EXCERPTED PASSAGE:
──────────

Unity plea as church seeks way forward
Oct. 19, 2004
Stephen Bate, religious affairs correspondent
ReligionNewsBlog.com • Tuesday October 19, 2004
Gay issue could cause split, report warns
The report by the commission headed by Ireland’s Archbishop Robin Eames – now called the Windsor Report of the Lambeth Commission – strives across 76 pages of text and 50 more of appendices to persuade men and women of goodwill in the 78 million strong worldwide Anglican communion to find ways of living together in unity and charity.
It acknowledges the depths of division created by the gay issue – “a degree of harshness … which is new to Anglicanism … not all the opinions voiced have been expressed in ways which are conducive to dialogue or the encouragement of communion,” in the archbishop’s words – but urges a restitution of bonds of affection.
It insists that the report is not a judgment, but part of a process – “a pilgrimage towards healing and reconciliation.”
The report is in four sections. The first sets out the nature of the Anglican communion and how it can work when it is operating well, before turning to a description of its current difficulties and tensions following the election of an openly gay bishop in New Hampshire in the United States and the authorisation of same-sex blessings in New Westminster, Canada.
The second section examines the principles by which the churches of the Anglican communion run their affairs: the place of Scripture and the role of bishops.
The meat of the report lies in the third and fourth sections, which recommend possible ways for the church to operate in future, with greater collaboration and the setting up of a non-binding covenant of shared principles. Finally it recommends means of dealing with the current crisis.

──────────

Pick up the article on the Anglican communion's Windsor Report after its last sentence and carry it on.

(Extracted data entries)
──────────

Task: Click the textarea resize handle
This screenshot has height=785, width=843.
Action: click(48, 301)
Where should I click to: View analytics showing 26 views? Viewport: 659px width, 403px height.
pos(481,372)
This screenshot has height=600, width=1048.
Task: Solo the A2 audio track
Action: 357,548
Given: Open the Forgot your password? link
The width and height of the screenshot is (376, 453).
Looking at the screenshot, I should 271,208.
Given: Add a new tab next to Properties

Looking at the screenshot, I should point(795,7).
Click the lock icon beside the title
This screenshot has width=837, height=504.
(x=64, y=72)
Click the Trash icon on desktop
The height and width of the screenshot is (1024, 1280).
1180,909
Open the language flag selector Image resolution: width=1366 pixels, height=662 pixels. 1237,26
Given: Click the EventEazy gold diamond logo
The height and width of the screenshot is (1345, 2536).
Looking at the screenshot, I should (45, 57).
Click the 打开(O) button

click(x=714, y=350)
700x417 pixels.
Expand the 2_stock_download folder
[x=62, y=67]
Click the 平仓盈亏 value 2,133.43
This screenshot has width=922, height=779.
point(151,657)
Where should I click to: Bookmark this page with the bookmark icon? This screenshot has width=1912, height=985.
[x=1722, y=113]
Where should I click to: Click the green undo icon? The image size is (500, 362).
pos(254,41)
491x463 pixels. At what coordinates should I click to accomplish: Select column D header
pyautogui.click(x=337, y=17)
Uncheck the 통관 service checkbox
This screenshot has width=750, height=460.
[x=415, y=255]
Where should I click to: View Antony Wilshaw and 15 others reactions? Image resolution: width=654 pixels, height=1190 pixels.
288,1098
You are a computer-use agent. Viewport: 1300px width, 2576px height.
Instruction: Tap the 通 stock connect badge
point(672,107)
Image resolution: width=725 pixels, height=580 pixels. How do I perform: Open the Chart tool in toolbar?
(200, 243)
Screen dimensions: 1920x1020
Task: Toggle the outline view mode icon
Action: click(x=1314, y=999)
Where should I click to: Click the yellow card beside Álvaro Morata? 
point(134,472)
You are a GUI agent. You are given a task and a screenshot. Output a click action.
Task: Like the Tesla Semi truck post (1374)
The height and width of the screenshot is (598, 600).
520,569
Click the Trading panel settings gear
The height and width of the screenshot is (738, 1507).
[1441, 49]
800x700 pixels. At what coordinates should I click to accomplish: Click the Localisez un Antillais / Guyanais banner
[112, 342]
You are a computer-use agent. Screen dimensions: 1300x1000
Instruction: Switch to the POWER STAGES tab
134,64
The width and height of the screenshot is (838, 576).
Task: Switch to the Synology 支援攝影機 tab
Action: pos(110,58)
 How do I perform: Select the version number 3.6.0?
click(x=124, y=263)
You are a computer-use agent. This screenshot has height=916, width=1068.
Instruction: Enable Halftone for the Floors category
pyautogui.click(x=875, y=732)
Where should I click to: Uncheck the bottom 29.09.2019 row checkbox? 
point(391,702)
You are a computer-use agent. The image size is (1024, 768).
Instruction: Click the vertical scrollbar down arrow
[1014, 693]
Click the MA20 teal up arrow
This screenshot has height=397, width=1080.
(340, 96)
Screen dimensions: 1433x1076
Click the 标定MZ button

──────────

RESULT OF THE TASK:
The report suggests that the longstanding “instruments of unity” by which the church operates – the Archbishop of Canterbury at the head of the church; meetings every 10 years of all the communion’s bishops; the Anglican Consultative Council; and the regular meetings of the 38 primates who lead the church’s provinces – should be clarified so that national churches understand them better. It insists however that what it does not want is a centralised power structure like the Curia in the Vatican.
The report reinforces the authority of the Archbishop of Canterbury as head of the communion but recommends that he should be given a council of advice which “would considerably enhance the foundations of any authority on which [he] might feel truly enabled to act.” It also suggests bringing the various national churches’ canon laws into a basic agreed framework “to sustain the minimal conditions which allow the churches of the communion to live together in harmony and unity.”
To help this process, it puts forward the idea of a common Anglican covenant to make more explicit and forceful the loyalty and bonds of affection governing the relationships between churches. In theory, once adopted – and there is no idea how long that might take – churches which transgressed against agreed practices could be sanctioned in some way. It argues that a covenant would however carry the weight of an international obligation and prevent churches pressing ahead with unilateral innovations.
But, crucially, the report says the covenant would have no binding authority and could be altered: “Some provisions … will be susceptible to development through interpretation and practice … designed to allow the parties to it to adjust the relationship and resolve disputes in the light of changing circumstances.”
On the current crisis, the report calls on the Canadian and American churches to recognise that their actions have not sufficiently acknowledged the impact of their decisions on the rest of the world community. But it says bishops who have intervened to assist traditionalist parishes have also gone outside Anglican traditions: “We cannot avoid the conclusion that all have acted in ways incompatible with the communion principle of interdependence and our fellowship together has suffered immensely as a result.”
The report does not blame those who voted for Gene Robinson’s consecration, and acknowledges that the Episcopal Church was at liberty to appoint a gay bishop. But it criticises those bishops who took part in his consecration service, despite warnings of the damage it would do, saying this raises questions of their commitment to the church as a whole.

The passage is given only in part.